Data Sharing is Not Open Data
One of the disturbing trends that we've noticed over the past year is the government justifying data sharing as if it is part of satisfying wider open data policy.
Data sharing is not open data.
This post explains the difference between data sharing and open data, and how the two overlap.
Data sharing is providing restricted data to restricted organisations or individuals. Access to this data is usually restricted because it is sensitive in some way, either because it is personal or because its general release might cause security problems. Data sharing might be with the individuals that the data is about (midata), within government, or outside government such as to researchers, charities or commercial companies. Examples that we have seen proposed by government are:
- the Department for Education providing more access to the National Pupil Database to data analytics companies
- HMRC providing the full VAT register only to credit reference agencies
- NHS England providing pseudonymised health data to pharmaceutical firms
Open data is providing unrestricted data to everyone. By definition, open data must be available to all without restrictions on what they do with it. And the corollary of that is there cannot be any legal restrictions on making that data available. For example personal data can only be open data if it is written in law that it must be published (for example, insolvency notices in the London Gazette) or if the affected individuals have given their permission for that publication.
More data is always more useful (if you know what to do with it).
There are lots of companies, charities and individuals who would benefit if all the data the public sector holds was shared with them, particularly if it was shared only with them. Those benefits have to be balanced against the rights of individuals to have their data protected by government and the risks to individuals and to society of too much data being available (for example, through making fraud easier).

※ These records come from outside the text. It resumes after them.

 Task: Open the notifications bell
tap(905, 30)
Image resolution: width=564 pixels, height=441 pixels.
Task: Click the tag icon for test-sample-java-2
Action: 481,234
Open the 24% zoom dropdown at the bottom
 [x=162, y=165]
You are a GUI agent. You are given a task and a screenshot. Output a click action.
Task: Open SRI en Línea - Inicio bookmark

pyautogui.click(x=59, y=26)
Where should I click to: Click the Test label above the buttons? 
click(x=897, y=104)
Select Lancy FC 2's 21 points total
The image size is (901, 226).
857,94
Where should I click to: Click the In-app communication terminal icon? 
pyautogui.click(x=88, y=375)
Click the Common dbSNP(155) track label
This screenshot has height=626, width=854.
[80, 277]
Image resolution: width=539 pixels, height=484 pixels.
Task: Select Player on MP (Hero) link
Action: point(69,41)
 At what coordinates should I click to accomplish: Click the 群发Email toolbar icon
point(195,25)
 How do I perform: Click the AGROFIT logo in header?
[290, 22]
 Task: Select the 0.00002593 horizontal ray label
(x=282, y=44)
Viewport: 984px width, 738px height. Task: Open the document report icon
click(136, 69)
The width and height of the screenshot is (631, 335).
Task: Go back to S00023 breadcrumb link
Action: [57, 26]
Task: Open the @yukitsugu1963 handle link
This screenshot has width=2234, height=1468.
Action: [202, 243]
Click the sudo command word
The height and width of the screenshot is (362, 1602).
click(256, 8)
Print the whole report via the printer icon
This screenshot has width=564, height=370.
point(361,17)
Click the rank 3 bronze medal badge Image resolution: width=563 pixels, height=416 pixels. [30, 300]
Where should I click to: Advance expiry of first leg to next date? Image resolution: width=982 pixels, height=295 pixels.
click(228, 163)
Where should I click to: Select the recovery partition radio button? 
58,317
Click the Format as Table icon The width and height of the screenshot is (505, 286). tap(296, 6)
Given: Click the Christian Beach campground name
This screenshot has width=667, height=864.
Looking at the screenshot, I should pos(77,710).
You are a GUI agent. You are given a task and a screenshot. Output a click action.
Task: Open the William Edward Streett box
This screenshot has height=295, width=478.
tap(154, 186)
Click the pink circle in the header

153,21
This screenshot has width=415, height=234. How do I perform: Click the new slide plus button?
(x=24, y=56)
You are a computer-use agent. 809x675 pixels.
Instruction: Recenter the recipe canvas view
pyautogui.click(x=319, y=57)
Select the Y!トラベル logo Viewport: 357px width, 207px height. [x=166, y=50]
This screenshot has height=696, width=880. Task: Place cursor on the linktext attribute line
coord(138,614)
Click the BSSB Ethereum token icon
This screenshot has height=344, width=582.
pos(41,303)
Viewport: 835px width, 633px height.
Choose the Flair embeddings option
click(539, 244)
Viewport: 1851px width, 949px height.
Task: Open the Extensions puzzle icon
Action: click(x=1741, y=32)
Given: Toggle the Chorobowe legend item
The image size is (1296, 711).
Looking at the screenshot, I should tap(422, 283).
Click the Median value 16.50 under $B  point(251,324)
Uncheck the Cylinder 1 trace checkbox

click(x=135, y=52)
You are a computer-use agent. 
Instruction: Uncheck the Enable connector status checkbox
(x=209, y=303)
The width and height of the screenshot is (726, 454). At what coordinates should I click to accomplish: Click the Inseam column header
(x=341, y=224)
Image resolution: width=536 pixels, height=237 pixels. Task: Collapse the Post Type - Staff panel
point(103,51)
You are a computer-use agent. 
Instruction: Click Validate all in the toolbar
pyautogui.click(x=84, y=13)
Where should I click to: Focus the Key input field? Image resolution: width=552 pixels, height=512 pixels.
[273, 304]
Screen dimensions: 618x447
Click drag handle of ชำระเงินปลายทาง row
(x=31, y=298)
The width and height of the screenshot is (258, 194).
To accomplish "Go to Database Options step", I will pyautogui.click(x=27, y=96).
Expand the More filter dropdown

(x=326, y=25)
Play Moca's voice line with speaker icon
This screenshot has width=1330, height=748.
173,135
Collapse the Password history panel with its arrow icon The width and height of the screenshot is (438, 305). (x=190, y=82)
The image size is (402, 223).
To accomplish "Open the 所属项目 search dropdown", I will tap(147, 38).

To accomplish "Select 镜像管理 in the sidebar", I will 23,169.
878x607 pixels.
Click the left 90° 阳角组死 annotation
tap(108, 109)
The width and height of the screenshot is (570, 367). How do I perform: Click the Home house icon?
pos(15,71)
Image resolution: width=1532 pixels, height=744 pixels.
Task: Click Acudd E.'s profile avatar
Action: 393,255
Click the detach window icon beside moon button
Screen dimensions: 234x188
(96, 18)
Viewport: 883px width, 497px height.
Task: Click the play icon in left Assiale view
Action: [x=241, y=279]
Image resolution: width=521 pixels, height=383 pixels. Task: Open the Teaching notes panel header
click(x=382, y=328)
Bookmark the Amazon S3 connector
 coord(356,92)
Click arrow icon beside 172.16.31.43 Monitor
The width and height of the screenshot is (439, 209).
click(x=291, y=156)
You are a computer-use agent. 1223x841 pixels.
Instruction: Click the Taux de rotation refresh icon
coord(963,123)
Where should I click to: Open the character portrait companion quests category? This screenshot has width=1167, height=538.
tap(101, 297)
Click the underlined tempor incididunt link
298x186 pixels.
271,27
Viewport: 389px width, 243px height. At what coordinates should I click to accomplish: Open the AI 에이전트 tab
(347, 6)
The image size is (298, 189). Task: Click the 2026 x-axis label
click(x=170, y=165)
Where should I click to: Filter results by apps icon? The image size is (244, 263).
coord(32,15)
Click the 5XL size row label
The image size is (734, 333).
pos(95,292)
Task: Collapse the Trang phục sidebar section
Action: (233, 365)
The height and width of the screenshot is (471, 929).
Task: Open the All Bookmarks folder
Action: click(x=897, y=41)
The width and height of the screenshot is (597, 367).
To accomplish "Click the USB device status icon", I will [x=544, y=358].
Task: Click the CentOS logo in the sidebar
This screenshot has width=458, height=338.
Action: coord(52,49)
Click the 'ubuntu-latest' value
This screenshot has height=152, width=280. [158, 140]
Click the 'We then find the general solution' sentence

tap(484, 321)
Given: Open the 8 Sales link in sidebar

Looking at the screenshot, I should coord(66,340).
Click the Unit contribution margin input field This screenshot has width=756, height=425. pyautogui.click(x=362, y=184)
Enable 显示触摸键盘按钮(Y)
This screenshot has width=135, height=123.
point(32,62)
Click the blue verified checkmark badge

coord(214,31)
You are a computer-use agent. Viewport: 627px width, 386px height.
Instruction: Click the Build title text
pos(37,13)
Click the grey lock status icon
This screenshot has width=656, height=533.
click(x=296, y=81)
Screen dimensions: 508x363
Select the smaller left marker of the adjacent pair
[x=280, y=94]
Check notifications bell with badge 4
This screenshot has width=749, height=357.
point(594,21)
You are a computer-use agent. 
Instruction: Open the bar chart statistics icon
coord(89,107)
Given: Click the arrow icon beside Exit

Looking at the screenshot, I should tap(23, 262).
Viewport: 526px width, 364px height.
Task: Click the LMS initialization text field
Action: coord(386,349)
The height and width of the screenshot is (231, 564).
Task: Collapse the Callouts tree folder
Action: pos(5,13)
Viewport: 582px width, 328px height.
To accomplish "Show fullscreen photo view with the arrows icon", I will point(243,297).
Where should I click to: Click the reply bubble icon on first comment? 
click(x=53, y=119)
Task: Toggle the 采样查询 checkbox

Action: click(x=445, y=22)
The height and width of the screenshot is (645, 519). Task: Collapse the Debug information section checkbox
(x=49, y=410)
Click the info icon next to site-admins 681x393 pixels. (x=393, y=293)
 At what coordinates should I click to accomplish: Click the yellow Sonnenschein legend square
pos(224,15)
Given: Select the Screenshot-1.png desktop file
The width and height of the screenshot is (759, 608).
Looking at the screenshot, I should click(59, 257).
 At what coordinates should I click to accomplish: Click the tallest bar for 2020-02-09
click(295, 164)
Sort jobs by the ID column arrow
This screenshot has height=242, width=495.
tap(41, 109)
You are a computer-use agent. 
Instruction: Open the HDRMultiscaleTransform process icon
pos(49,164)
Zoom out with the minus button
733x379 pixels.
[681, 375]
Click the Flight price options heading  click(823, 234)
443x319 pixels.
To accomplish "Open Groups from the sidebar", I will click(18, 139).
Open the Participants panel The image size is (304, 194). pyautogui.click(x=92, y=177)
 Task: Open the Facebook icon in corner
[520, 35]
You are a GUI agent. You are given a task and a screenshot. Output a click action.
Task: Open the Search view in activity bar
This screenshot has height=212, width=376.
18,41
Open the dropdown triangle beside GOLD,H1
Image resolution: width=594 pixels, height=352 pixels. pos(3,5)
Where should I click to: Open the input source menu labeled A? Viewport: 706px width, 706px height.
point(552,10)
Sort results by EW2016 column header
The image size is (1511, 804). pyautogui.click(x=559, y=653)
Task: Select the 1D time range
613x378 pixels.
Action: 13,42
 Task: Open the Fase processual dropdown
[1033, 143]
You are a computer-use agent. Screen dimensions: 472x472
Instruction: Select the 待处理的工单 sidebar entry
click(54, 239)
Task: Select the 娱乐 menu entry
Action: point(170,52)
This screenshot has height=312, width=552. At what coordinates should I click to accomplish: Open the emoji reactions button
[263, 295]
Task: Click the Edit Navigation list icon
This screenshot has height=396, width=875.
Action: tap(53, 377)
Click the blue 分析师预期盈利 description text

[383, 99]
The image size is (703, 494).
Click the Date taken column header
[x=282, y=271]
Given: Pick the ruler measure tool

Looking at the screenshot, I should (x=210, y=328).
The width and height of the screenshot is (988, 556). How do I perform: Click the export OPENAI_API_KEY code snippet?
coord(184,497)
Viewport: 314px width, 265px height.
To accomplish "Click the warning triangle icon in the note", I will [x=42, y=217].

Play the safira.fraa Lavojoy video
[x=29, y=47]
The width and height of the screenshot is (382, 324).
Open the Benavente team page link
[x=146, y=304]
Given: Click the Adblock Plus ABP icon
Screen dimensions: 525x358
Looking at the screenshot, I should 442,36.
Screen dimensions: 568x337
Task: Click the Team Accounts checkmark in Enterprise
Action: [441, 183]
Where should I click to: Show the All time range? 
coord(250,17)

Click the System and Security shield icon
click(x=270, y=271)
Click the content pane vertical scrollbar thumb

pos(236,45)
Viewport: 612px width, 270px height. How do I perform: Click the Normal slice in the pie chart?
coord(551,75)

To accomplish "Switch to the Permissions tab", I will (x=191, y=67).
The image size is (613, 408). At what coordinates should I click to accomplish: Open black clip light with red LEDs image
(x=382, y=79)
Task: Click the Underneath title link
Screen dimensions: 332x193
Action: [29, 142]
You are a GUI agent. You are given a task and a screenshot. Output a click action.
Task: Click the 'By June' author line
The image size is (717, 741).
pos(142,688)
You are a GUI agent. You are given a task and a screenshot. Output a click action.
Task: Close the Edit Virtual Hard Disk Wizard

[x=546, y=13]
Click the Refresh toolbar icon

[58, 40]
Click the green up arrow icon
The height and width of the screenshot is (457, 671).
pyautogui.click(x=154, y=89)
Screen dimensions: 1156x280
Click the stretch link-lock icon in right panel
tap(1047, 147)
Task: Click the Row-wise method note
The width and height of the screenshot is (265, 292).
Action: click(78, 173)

We believe that releasing open data is the right way of achieving that balance. It can satisfy a lot of the demand for data. It ensures a level playing field because everyone receives the same information. And it limits the release of personal data.
When data sharing arrangements are put in place, we recommend using open data to minimise the number of restricted data releases that are made, to make the process transparent, and to ensure that everyone benefits from it. Namely:
Release open data. Provide aggregate and anonymised information that satisfies the majority of the demands that organisations have for data.
Document the data and the process to access it. It should be clear what the data holds, and the robust process that those who get hold of it have to go through to be granted access. See the information on the National Pupil Database as a good example.
Publish all requests for access as open data. The public has a right to know who is asking for, and being granted access, to their data and for what purpose. When this is transparent, it reassures the public that there is a robust process in place for granting access, and it discourages organisations for requesting data that they don't have a good reason for needing.
Require the publication of the results of data analysis as open data. The public should benefit from the results of analyses of public data – there should be a requirement for publication of anonymised derived datasets that result from priviledged access to the data.
Monitor repeated requests. When the same data is requested repeatedly, including by different organisations, this is a signal that the analysis should be carried out by the organisation that holds the data and the result then published as open data for all to benefit from.
There is lots of data within the public sector that should be open. There is also lots of data that the public sector holds that should not be shared. We should take care not to confuse the two.